One person was killed and eight others wounded early Monday in a shooting in Harlem.
Darius Lee, 21, who was a basketball star at Houston Baptist University, was killed. The 6-foot-6 Harlem native was not the intended target, police said, according to the New York Post.
A handgun was recovered at the scene. Police are investigating to determine if there were more guns involved in the incident, according to WNBC-TV. Handguns are banned in New York City except for those with city-issued licenses.
Below is a photo of the gun recovered at the scene of tonight’s shooting.
As @NYPDDetectives continue their investigation, we are asking anybody with information to contact @NYPDTips at 800-577-TIPS. pic.twitter.com/t1VtOKJJpz
— NYPD NEWS (@NYPDnews) June 20, 2022
Steve Moniaci, the athletic director at HBU, said Lee had a great future.
“This is, unfortunately, yet again, another example of the senseless gun violence that seems to be plaguing our country right now and we all pray it will cease,” Moniaci said, according to the Post.
The shooting took place at about 12:30 a.m. at a gathering on a footpath along FDR Drive just under the Madison Avenue Bridge, according to WNBC.

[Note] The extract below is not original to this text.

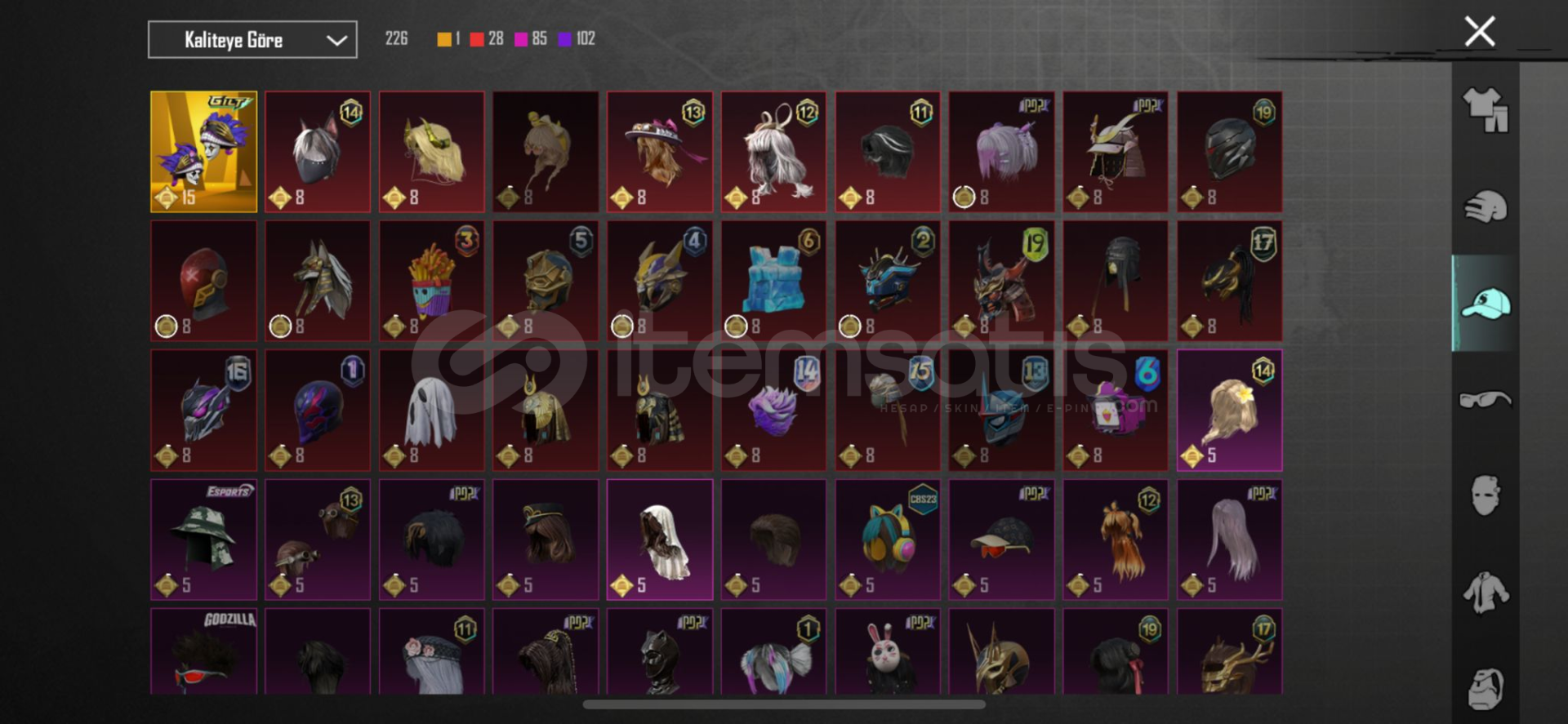Select the backpack category icon
Image resolution: width=1568 pixels, height=724 pixels.
1486,689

Breaking: mass shooting in Harlem leaves 9 shot, including a 21-year-old man who is dead. This is at 5th Ave and 139th St, at an overpass leading to a park adjacent to the Harlem River Drive. No arrests. @NYPDTips is requesting information. https://t.co/OrnmguiO3G pic.twitter.com/hm9ACeXnt8
— Derick Waller (@wallerABC7) June 20, 2022
“I heard the whizz, the sound of the bullets flying past my hair,” Francisco Batista said, according to the New York Daily News. “I just kept turning all different kind of ways to hopefully avoid the shots. I turned like that, it hit my finger. I hit the floor, but someone I didn’t even know grabbed me up and said, ‘Let’s go, Let’s go.’ I said, ‘Yo bro, I’m hit.’ But I kept running.”
“I heard like five to seven shots,” Batista said. “It almost hit me on my side. If I didn’t turn at the last second — the only reason it hit my hand and not my side is because I turned.”

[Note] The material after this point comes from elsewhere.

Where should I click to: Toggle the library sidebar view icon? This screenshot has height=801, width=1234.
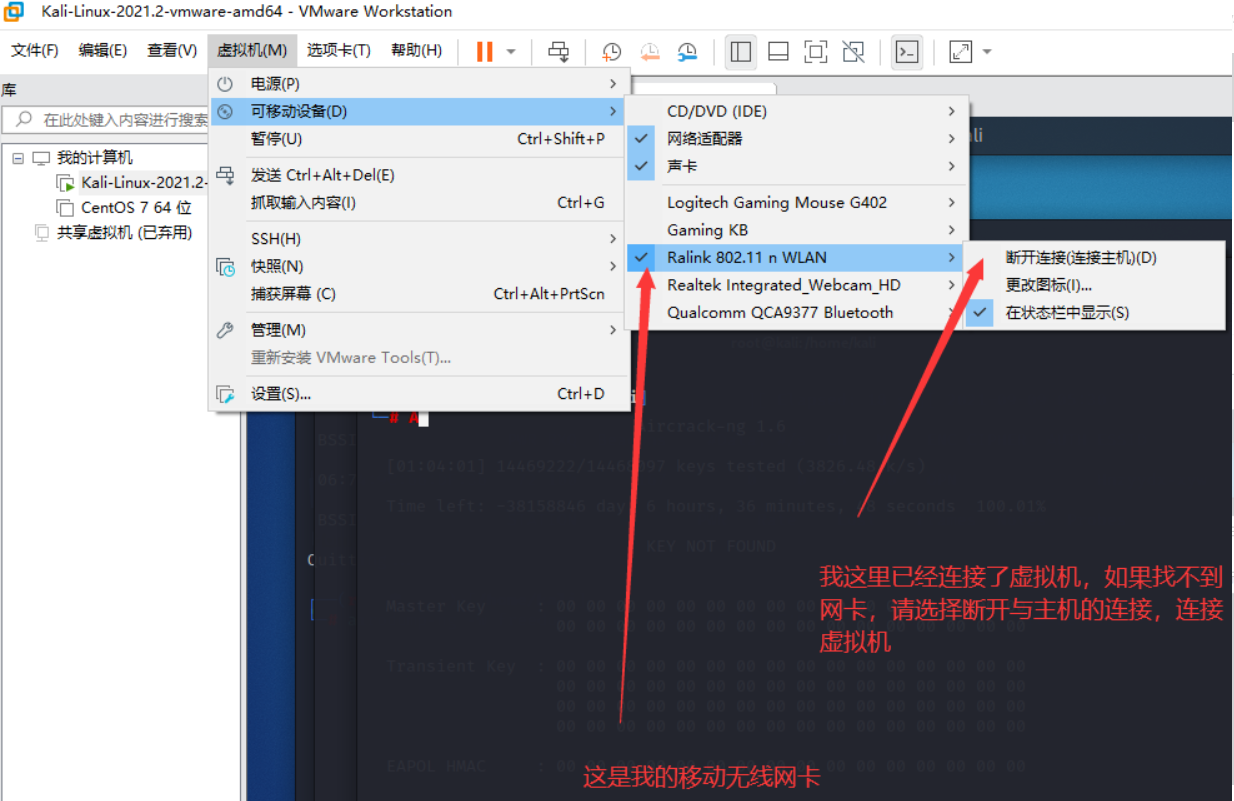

“The thing that broke my heart was the mother … saying, ‘I know you can help me find my son,’ ” community organizer Iesha Sekou told the Post.
“The mother was later told her son was at Lincoln Hospital, and when the family went there, they found out that he had terminated life, that life had ended for him,” Sekou said. “So I really want people to feel that.”
Our condolences go out to the family friends, coaches and teammates of Darius Lee.The @StRaysAthletics alum and Harlem native was a JUCO All-American at @SullivanMBB and a all-conference player at @HBUBasketball where he set a school record scoring 52 points last season. ?????? pic.twitter.com/jRP0yjdC84
— HoopDreamsNYC (@HoopDreams_NYC) June 20, 2022
Tiara Lee, Darius Lee’s sister, called her brother “an innocent kid that was in school playing basketball. He cared about basketball. He decided to stay outside one day, and this is what happens.”
“My brother’s gone,” she said. “Great kid. He’s gone for no reason. I’ve been trying to figure it out myself.
“We done been through storms, but this one is different. And all my family out here, just pray for us. That’s all I can ask for, just pray for us,” she said.
“It’s beyond senseless,” Darius Lee’s high school basketball coach, Chris Williams, told WNBC.
Lee was making a name in a sport he loved, according to an ESPN report.
“Lee was recently named the university’s Male Student-Athlete of the Year. He led the team in scoring and rebounding last season, and finished sixth in the nation in steals per game, earning a second team All-Southland Conference selection,” ESPN reported. “Lee scored 52 points in a quadruple-overtime victory last season, as well.”
But his career is over even before it began.
“For a kid to be home from college, wake up, workout, spend time with family and friends and have this happen to him, it’s beyond a tragedy,” Williams told WNBC.
The website Bronx News 12 said the victims in the shooting ranged in age from 21 to 42.